[[ GIVEN DATA, beginning ]]

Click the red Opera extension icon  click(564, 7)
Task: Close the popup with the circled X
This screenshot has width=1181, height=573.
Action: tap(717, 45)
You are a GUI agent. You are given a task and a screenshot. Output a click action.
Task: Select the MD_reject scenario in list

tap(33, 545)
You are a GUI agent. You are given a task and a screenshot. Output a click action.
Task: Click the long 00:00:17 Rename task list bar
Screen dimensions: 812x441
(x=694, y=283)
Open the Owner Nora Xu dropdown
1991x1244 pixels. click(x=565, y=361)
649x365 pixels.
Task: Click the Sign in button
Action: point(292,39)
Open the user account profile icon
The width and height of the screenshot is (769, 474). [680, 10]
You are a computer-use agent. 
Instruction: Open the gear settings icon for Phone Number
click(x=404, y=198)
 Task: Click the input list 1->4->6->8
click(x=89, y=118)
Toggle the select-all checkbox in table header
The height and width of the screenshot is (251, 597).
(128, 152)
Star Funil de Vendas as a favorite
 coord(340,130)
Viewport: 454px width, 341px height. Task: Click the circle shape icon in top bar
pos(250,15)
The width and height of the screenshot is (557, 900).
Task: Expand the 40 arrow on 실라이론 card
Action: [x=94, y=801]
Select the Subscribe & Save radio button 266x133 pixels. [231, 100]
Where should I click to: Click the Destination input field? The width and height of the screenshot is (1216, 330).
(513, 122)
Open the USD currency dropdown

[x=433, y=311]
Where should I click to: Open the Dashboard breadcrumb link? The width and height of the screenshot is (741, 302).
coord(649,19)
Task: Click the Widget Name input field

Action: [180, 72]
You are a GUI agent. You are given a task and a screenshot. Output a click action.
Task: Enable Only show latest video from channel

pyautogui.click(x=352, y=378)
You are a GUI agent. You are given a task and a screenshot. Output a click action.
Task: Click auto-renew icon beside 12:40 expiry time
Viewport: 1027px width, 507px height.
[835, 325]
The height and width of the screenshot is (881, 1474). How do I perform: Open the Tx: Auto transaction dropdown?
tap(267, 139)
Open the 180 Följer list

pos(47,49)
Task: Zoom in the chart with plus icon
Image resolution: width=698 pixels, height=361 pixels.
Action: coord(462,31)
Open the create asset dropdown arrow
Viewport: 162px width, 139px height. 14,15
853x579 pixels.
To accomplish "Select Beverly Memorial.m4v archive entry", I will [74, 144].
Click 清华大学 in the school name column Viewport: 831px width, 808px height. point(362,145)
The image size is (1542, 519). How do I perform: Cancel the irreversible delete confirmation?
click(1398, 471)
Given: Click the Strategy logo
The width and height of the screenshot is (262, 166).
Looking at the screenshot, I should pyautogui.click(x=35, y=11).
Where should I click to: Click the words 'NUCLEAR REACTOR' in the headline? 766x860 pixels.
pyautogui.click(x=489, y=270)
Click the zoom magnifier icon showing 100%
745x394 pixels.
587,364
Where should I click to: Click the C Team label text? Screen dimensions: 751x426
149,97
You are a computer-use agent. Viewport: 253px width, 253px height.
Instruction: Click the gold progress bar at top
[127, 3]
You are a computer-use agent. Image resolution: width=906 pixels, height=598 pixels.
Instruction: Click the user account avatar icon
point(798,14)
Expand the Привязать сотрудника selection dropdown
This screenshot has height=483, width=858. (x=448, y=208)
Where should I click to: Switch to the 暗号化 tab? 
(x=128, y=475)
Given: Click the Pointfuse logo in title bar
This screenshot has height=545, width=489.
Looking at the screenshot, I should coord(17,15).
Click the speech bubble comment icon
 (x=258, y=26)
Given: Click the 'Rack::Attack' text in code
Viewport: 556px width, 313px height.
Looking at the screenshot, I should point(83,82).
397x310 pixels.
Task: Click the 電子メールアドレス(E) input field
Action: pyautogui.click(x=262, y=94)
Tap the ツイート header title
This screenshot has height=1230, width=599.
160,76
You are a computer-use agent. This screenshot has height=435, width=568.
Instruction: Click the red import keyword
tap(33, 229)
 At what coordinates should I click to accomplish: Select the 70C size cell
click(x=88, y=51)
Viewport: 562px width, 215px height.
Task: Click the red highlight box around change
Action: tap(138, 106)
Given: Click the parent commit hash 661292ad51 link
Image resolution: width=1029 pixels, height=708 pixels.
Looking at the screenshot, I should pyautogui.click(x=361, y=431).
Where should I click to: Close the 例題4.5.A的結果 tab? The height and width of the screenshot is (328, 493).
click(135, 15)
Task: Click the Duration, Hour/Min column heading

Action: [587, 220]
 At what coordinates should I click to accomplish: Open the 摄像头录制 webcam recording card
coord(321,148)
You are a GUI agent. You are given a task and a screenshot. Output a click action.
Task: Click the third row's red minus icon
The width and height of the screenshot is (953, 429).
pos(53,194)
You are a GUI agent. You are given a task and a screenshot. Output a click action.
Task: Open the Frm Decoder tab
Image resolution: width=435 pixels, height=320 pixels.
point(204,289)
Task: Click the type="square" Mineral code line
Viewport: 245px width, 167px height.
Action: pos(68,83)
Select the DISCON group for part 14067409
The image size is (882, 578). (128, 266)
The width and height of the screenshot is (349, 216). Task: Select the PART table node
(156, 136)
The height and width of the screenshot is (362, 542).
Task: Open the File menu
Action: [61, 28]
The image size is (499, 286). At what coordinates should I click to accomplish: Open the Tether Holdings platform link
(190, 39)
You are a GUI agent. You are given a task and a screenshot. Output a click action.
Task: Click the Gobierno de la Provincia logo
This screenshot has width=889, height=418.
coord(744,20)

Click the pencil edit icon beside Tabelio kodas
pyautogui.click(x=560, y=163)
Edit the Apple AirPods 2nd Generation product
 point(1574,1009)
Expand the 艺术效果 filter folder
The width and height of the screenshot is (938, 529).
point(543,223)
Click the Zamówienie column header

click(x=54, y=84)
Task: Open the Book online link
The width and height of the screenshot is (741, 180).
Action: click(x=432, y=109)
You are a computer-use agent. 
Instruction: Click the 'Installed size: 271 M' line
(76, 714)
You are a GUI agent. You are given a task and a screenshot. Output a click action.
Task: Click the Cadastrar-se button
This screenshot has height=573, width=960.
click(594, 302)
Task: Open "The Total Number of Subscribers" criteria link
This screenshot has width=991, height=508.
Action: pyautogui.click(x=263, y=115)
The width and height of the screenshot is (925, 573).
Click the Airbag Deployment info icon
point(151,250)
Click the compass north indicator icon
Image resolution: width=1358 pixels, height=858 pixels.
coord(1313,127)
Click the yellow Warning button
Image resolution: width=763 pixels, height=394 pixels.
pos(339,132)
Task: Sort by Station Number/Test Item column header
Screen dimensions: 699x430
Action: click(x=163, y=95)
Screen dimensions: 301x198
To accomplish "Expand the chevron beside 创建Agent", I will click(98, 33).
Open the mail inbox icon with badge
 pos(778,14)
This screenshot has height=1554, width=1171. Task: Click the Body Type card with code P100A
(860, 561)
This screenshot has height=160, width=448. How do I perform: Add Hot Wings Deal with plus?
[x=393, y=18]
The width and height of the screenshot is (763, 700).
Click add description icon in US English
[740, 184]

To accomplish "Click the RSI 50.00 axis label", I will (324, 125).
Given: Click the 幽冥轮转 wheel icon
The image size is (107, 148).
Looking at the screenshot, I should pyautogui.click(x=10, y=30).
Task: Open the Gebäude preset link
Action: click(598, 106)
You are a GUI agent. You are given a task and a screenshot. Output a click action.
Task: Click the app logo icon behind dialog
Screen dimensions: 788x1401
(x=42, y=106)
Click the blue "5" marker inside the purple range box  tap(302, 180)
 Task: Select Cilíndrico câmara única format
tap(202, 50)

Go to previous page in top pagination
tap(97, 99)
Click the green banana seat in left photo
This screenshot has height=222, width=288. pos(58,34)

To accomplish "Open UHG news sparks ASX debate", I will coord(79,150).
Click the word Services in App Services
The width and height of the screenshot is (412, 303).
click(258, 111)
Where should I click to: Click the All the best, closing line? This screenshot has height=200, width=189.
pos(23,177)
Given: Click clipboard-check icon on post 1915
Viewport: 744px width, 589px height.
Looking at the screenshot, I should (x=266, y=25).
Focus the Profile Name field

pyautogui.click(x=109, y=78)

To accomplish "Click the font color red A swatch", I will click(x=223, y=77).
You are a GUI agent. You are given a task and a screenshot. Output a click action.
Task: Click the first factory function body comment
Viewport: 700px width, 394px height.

[[ GIVEN DATA, end ]]

Each line above from the one with "Click add description icon in US English" up to and including the one with "Click the blue" must be set down exactly, and no line outside that span may appear.

Click add description icon in US English
[740, 184]

To accomplish "Click the RSI 50.00 axis label", I will (324, 125).
Given: Click the 幽冥轮转 wheel icon
The image size is (107, 148).
Looking at the screenshot, I should pyautogui.click(x=10, y=30).
Task: Open the Gebäude preset link
Action: click(598, 106)
You are a GUI agent. You are given a task and a screenshot. Output a click action.
Task: Click the app logo icon behind dialog
Screen dimensions: 788x1401
(x=42, y=106)
Click the blue "5" marker inside the purple range box  tap(302, 180)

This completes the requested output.